By not pressing this argument of individual, God-granted rights, we risk allowing the idea that only groups of people large enough to battle other groups or the government bulldozer possess rights that our rulers are bound to respect. (I'm hoping that at least some of my readers were angered at seeing the word "rulers" in the previous sentence.)

The genius of the founding of this republic, a genius that has at times worn perilously thin in the last 50 years was that an individual's God-given rights could not be taken away or diminished, even if the rest of the country were against him. In the classic movie Judgment at Nuremberg, Judge Haywood (played by Spencer Tracy) speaks of the value of "a single human life". Here in America, we speak of a single human's rights. While we must band together to defend our right to refuse to violate our consciences, no matter who insists that we must, our rights do not come from numbers. They come from God.

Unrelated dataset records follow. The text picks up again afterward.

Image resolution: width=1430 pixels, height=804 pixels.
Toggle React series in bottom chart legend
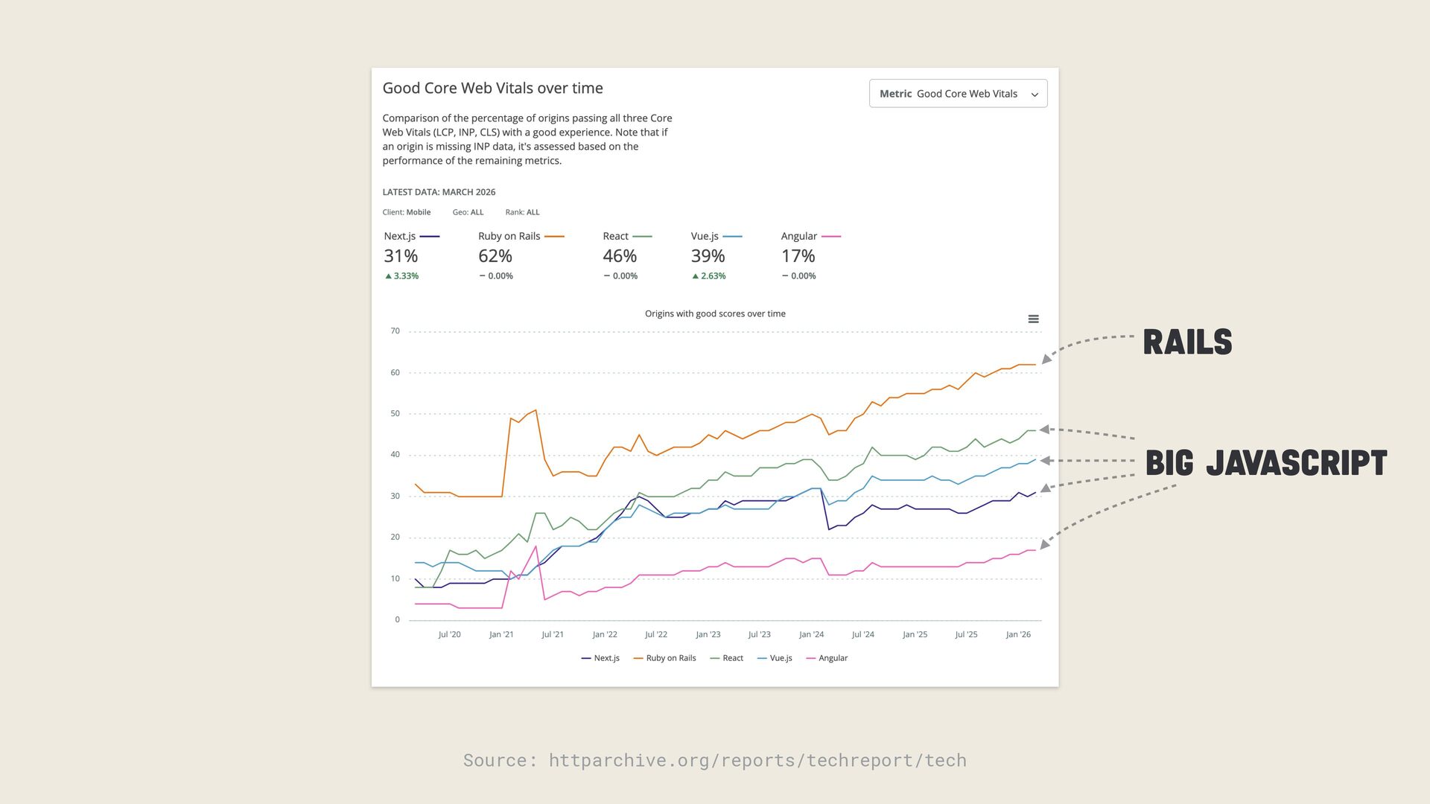727,658
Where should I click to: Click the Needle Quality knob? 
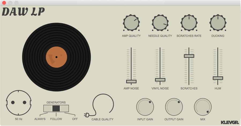tap(160, 23)
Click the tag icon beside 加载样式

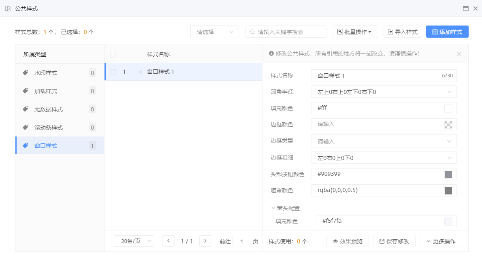pos(26,91)
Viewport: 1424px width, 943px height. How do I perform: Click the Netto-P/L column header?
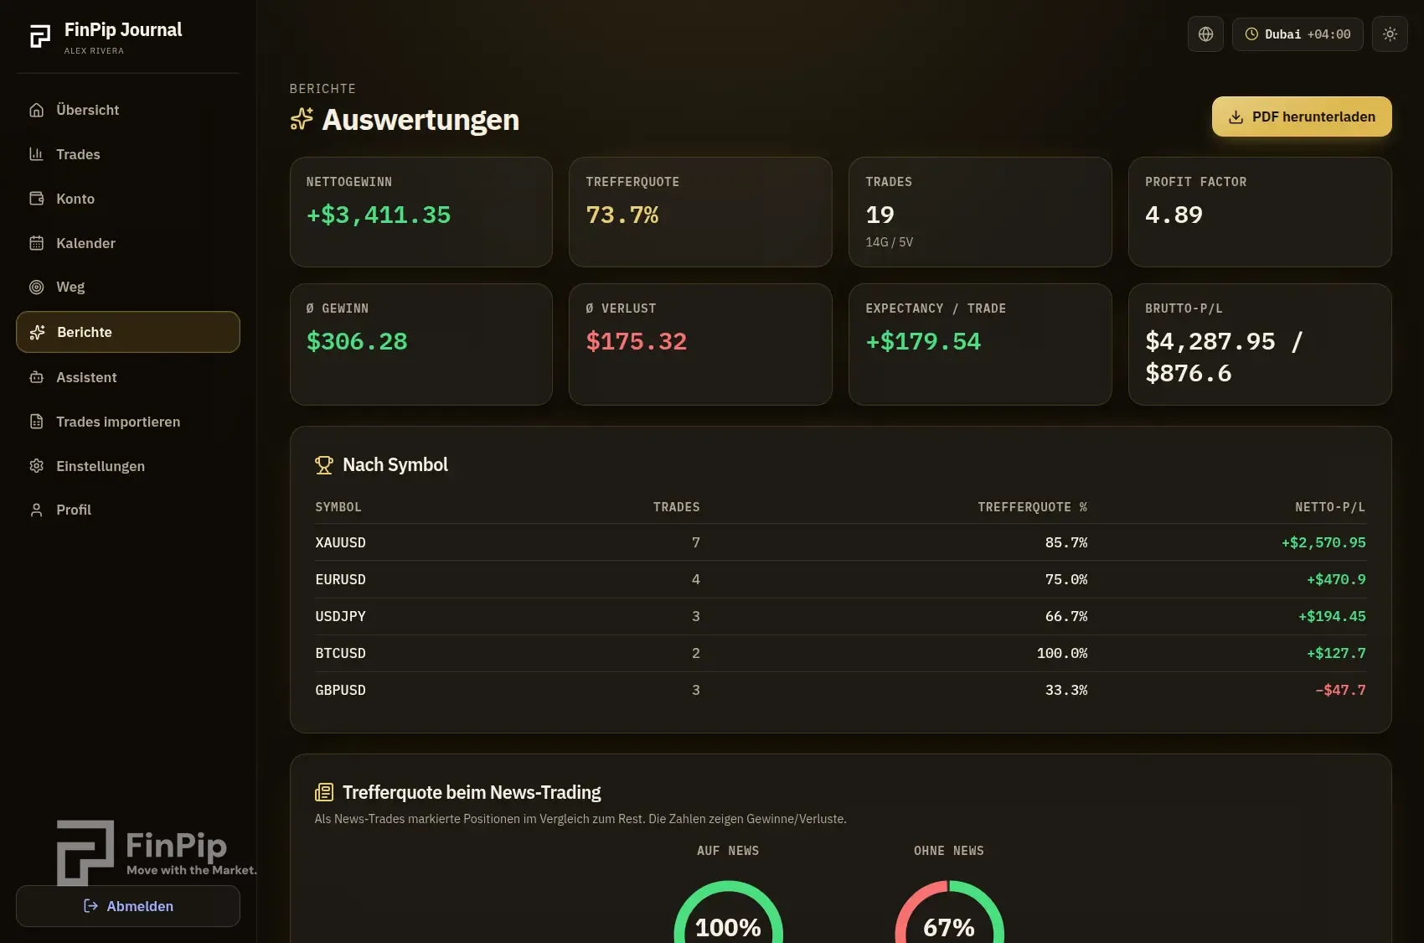[x=1330, y=507]
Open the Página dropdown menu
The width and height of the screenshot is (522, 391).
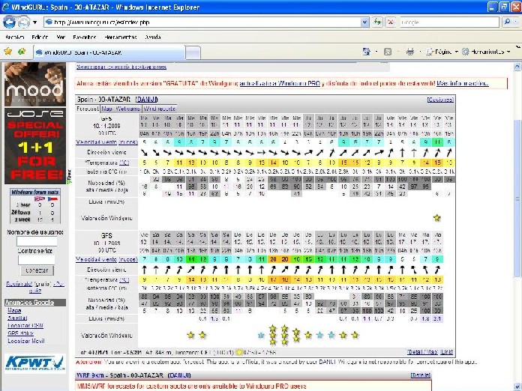point(441,52)
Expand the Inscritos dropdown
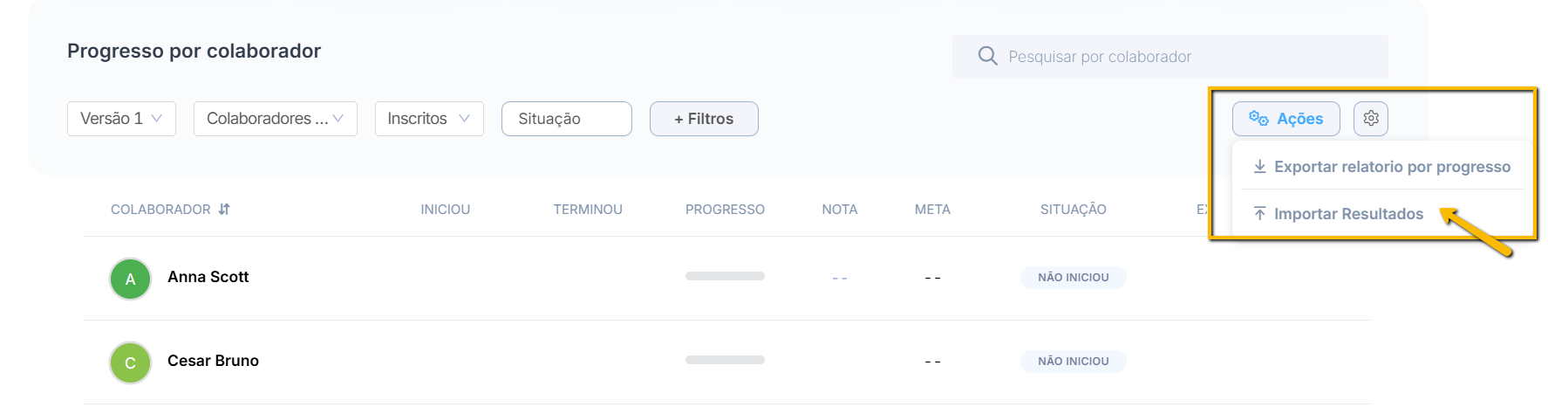 (429, 119)
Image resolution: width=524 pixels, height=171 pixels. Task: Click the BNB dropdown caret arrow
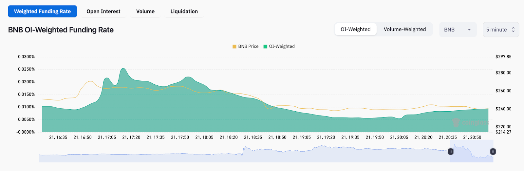(469, 30)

My ruler does not abide in Washington or Albany. My only ruler dwells in Heaven, and it is to Him that I will one day have to answer to. He tells me that life is the sacred gift of God, and is most demanding of my defending when it is at its most helpless. He tells me that His law is above all human law. He says that the unborn child in the womb, no matter the stage of development, is my brother or sister in Christ. He says that marriage is, and can only be, a union under God of one man and one woman. He says that I have rights from His grace, and not from the "grace" of any earthly master.

And I believe.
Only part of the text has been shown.